> [SHORT TASK]
Rewrite the data from the line containing "You are a GUI" up to and including the line containing "Action: [x=645, y=419]", swapping "screenshot" for "screen capture" and keeping everything else the same. Leave the pictures out of your answer.

◇ ◇ ◇ ◇

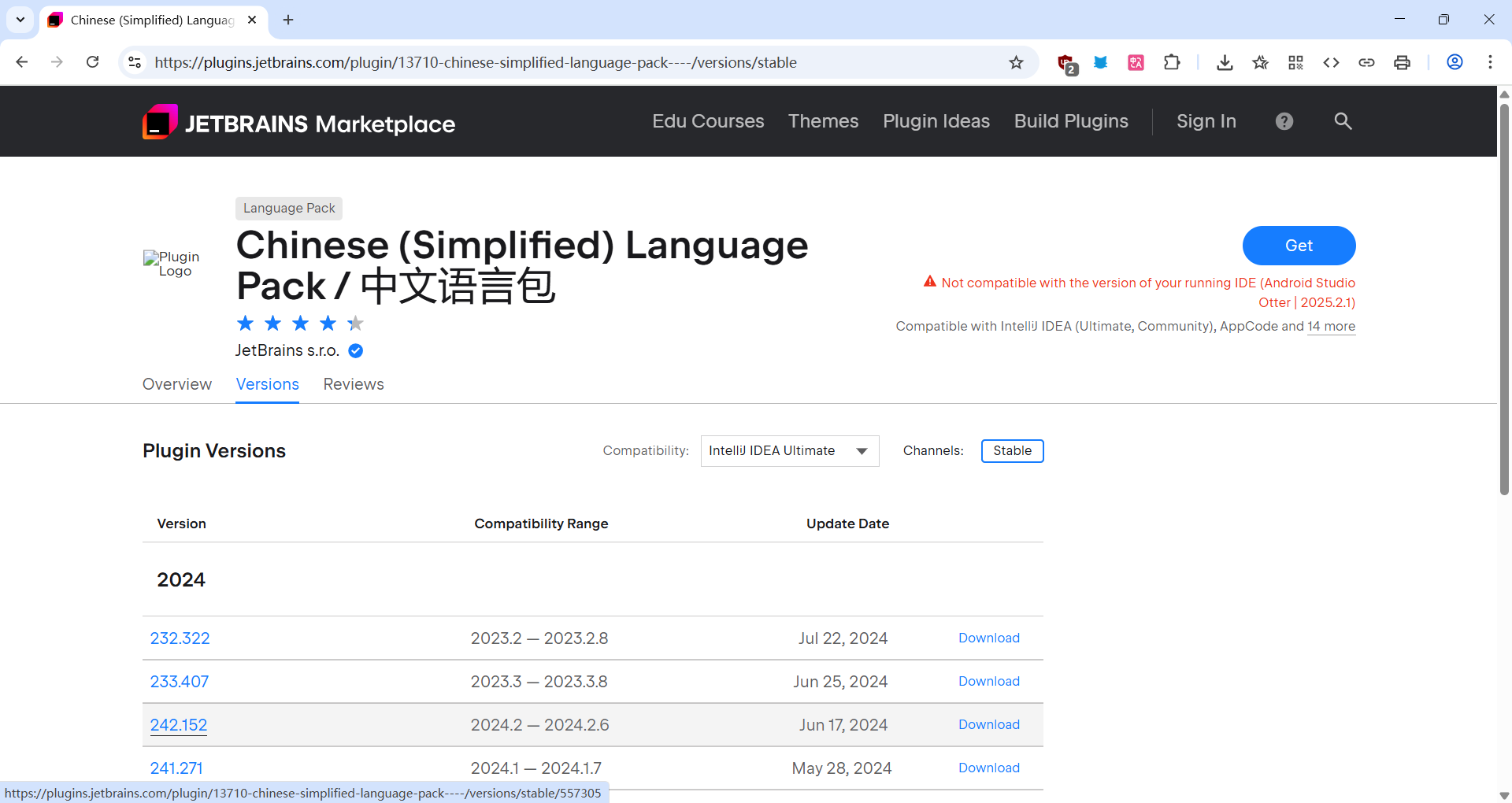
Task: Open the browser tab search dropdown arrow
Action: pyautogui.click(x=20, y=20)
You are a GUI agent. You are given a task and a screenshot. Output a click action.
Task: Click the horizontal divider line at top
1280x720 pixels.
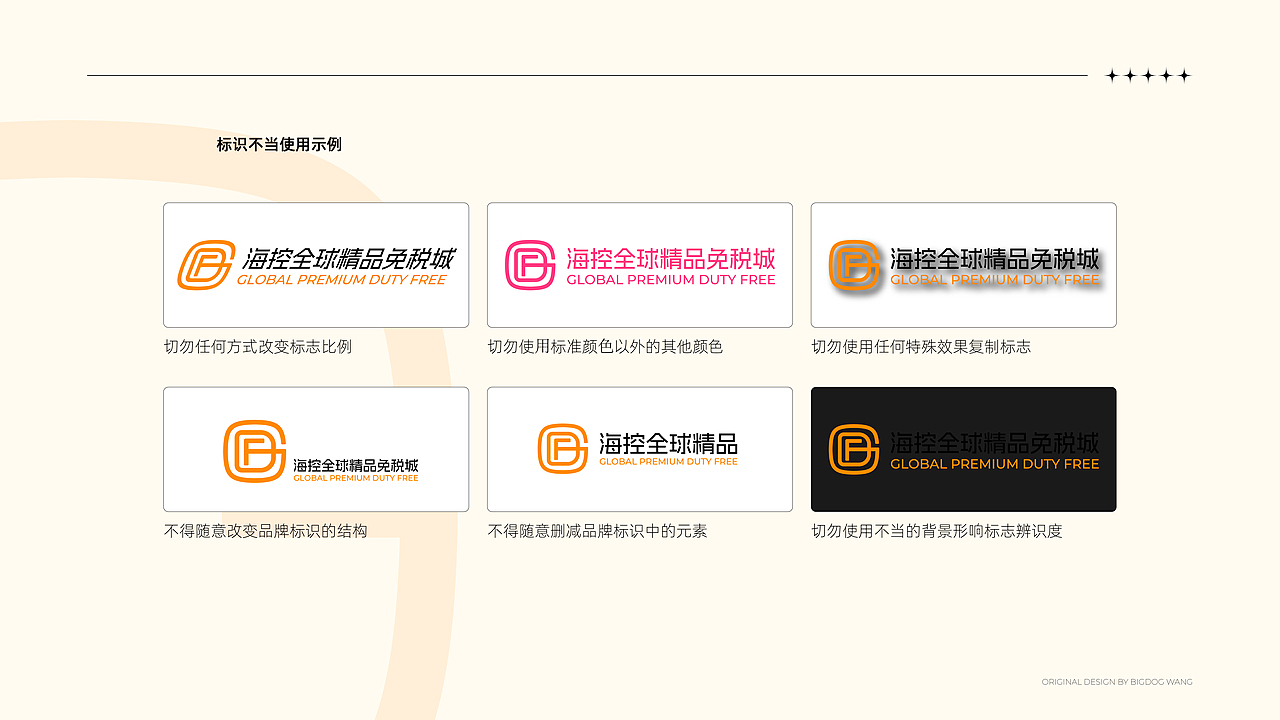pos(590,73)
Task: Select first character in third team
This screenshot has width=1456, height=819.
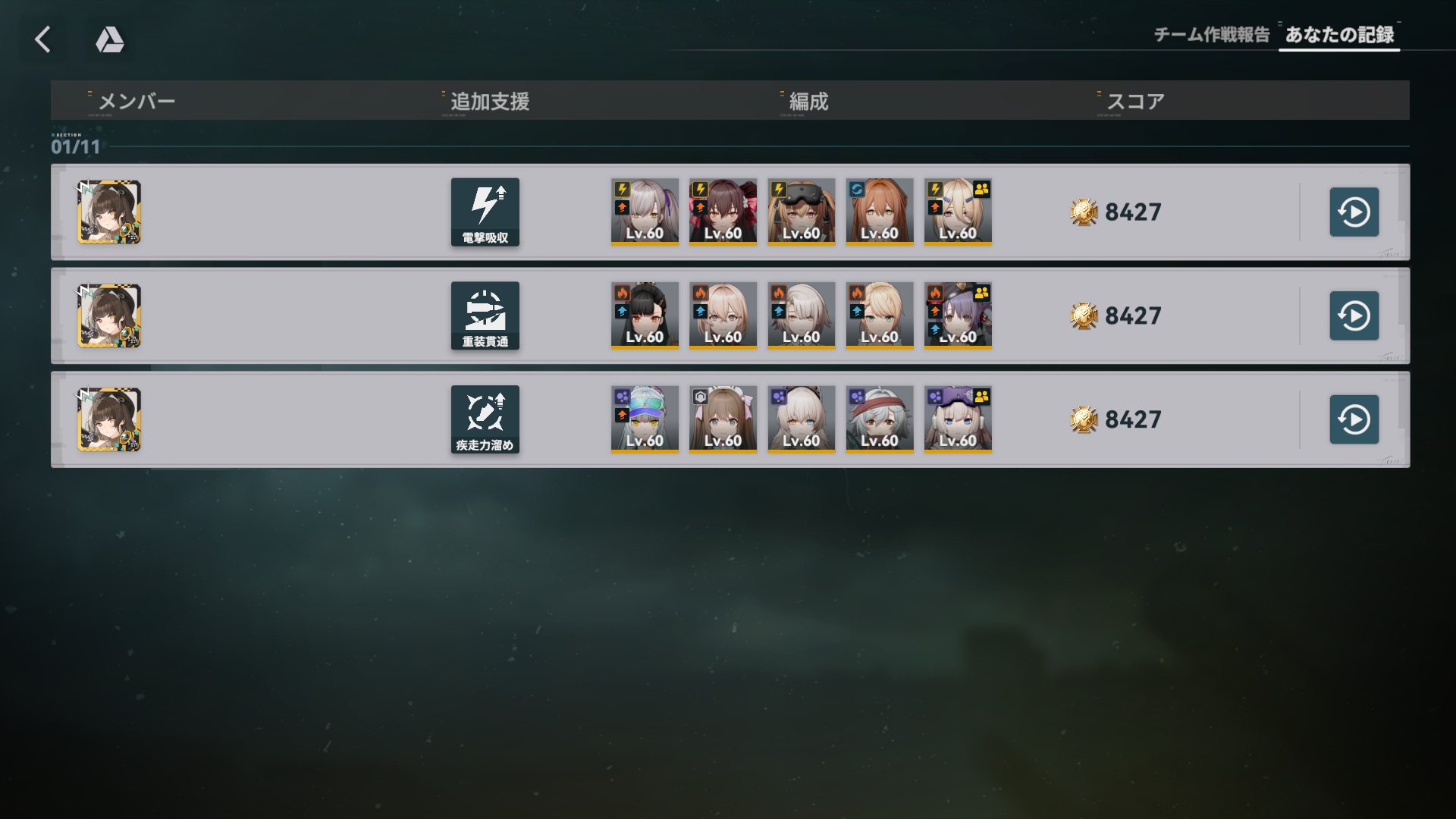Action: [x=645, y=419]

◇ ◇ ◇ ◇

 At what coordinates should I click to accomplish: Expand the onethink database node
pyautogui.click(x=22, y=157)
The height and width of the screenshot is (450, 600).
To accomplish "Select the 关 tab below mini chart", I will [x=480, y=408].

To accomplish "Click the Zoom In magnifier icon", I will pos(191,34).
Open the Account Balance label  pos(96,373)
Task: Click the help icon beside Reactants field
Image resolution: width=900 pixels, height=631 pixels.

◇ ◇ ◇ ◇

> [TASK OUTPUT]
You are a GUI agent. You are given a task and a screen capture. Output a click action.
Task: Click the horizontal divider line at top
1280x720 pixels.
pos(590,73)
Task: Select first character in third team
This screen capture has width=1456, height=819.
Action: [x=645, y=419]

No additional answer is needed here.